- [Stated problem]: Convert the lines of the material below into a JSON list of strings, one string per line with blank lines omitted. Begin at the line that contains "Describe the element at coordinates (1167, 672)" and stop after the line that contains "close is located at coordinates (1252, 11).".

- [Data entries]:
— BEGIN —
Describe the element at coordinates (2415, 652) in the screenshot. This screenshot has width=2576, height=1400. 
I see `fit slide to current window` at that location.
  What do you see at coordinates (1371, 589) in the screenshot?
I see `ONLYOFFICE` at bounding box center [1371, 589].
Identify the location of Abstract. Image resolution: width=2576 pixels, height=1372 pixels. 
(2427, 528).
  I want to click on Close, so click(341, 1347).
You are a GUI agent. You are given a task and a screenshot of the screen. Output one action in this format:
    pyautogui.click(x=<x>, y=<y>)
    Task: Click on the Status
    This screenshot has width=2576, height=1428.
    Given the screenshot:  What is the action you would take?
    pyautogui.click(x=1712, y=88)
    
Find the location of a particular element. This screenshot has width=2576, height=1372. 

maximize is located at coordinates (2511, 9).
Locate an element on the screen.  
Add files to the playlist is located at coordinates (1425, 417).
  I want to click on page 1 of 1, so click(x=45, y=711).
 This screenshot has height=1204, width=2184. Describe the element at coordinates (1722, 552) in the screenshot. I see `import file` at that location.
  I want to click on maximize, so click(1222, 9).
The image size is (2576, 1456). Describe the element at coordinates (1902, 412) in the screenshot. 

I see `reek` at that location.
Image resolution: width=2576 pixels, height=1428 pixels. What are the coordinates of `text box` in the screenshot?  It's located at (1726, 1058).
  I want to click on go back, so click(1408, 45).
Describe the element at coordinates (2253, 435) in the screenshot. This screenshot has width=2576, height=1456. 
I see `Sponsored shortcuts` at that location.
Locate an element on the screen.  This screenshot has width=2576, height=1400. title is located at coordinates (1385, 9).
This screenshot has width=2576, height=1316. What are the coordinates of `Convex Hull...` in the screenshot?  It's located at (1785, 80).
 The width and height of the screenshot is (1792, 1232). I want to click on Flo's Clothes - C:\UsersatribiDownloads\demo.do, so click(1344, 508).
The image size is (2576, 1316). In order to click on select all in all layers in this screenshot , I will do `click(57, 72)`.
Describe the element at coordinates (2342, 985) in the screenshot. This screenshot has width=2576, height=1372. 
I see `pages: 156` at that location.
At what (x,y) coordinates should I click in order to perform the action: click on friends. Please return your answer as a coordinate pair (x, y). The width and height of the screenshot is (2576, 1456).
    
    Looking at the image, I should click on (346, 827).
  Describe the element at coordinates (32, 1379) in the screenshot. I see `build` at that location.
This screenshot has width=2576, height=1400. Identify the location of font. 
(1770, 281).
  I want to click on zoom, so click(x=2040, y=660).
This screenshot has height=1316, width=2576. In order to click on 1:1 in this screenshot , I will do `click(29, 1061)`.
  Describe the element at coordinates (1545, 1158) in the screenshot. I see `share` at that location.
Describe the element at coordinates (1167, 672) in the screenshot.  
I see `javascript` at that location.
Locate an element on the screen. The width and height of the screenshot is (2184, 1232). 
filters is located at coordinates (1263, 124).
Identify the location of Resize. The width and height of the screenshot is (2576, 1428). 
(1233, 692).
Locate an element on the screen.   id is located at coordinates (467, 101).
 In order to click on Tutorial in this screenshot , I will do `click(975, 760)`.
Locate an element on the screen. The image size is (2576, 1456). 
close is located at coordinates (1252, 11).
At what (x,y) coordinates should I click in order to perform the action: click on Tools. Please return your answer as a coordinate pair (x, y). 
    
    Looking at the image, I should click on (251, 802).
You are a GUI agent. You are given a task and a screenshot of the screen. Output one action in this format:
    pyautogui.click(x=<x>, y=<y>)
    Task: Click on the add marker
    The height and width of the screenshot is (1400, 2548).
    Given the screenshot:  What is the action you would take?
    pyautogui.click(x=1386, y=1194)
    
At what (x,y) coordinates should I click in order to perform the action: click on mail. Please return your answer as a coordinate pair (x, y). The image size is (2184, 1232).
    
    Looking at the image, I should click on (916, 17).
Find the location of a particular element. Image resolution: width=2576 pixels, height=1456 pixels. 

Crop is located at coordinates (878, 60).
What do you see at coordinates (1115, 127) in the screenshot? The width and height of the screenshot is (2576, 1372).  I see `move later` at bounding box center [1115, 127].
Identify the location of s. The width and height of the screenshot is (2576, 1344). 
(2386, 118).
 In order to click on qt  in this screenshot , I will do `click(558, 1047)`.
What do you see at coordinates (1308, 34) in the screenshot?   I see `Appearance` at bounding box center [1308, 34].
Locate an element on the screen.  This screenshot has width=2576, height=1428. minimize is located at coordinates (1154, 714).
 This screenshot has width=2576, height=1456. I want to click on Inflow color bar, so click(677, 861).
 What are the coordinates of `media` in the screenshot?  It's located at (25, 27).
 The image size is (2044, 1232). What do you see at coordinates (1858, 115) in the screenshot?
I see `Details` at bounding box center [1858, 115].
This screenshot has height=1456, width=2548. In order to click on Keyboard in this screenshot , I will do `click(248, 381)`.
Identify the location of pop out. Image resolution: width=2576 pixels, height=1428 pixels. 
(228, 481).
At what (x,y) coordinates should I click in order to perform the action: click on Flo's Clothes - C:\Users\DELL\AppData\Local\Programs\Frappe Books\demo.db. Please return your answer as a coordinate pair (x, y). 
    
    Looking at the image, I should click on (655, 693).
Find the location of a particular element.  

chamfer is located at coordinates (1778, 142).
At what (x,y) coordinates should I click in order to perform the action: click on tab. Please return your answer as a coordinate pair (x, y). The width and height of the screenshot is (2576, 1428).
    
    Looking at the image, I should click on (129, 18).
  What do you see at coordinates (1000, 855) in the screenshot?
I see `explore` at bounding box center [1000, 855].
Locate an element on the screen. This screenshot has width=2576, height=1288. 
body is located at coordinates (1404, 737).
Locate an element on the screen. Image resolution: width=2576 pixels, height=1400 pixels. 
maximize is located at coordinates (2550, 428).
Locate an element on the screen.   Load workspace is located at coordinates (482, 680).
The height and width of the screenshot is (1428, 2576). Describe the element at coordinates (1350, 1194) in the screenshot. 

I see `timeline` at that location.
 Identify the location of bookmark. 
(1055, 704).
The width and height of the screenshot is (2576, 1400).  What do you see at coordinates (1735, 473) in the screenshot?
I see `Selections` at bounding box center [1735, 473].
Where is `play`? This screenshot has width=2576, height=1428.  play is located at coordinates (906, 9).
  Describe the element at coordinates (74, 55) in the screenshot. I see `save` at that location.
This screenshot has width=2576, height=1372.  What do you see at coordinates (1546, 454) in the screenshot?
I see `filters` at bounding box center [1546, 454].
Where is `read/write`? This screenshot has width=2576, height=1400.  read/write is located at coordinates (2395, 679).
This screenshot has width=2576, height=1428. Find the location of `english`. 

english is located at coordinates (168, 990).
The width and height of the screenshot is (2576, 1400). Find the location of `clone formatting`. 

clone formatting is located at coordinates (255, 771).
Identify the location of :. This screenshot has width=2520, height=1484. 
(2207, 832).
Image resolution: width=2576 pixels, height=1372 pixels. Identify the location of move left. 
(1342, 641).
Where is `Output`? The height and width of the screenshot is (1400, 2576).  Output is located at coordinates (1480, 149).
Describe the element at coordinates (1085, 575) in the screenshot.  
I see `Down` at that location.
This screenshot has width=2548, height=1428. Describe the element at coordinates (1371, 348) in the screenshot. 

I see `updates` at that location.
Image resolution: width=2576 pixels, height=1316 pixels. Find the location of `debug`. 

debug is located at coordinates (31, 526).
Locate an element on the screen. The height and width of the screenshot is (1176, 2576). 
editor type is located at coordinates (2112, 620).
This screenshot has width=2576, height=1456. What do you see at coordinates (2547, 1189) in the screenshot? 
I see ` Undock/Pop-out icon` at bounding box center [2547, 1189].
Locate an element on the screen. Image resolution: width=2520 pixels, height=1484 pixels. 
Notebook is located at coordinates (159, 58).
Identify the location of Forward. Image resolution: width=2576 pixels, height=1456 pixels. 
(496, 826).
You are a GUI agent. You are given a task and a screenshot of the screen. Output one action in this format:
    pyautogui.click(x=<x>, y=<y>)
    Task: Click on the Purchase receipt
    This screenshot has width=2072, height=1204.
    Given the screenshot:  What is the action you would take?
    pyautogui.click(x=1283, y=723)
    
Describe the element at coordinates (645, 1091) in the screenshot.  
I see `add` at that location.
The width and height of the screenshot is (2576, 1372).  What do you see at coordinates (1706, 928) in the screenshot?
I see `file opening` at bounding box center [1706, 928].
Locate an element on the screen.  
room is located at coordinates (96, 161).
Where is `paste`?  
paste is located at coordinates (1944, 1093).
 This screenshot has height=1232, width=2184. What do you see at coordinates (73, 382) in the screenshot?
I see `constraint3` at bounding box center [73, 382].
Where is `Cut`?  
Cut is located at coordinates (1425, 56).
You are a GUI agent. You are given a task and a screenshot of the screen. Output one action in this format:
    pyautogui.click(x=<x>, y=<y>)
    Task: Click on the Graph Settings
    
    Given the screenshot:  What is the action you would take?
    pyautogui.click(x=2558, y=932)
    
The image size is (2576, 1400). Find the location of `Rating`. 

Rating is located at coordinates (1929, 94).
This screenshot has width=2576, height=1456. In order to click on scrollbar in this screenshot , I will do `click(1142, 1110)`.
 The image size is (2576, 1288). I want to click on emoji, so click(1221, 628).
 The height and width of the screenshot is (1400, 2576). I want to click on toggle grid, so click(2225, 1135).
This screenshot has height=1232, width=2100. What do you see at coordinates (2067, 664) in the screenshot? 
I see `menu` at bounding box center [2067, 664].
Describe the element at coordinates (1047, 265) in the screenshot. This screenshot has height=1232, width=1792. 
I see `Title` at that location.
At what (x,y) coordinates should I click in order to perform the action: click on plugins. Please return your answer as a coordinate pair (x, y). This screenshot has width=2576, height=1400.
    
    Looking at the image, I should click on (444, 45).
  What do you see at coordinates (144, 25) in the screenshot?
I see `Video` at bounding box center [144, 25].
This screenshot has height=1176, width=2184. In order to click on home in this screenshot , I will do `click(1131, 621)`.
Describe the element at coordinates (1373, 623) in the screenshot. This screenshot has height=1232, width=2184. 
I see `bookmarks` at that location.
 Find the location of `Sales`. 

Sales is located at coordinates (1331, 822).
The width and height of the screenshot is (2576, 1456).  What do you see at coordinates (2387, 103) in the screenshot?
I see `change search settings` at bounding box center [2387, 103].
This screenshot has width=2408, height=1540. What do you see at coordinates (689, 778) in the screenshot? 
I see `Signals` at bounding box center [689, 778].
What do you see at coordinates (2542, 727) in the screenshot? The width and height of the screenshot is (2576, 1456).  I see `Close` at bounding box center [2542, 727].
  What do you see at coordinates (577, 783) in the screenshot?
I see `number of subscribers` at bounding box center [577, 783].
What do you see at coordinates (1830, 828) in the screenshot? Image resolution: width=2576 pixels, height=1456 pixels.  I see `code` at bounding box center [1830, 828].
— END —
- [Exercise response]:
[
  "Describe the element at coordinates (1167, 672) in the screenshot.  ",
  "I see `javascript` at that location.",
  "Locate an element on the screen. The width and height of the screenshot is (2184, 1232). ",
  "filters is located at coordinates (1263, 124).",
  "Identify the location of Resize. The width and height of the screenshot is (2576, 1428). ",
  "(1233, 692).",
  "Locate an element on the screen.   id is located at coordinates (467, 101).",
  " In order to click on Tutorial in this screenshot , I will do `click(975, 760)`.",
  "Locate an element on the screen. The image size is (2576, 1456). ",
  "close is located at coordinates (1252, 11)."
]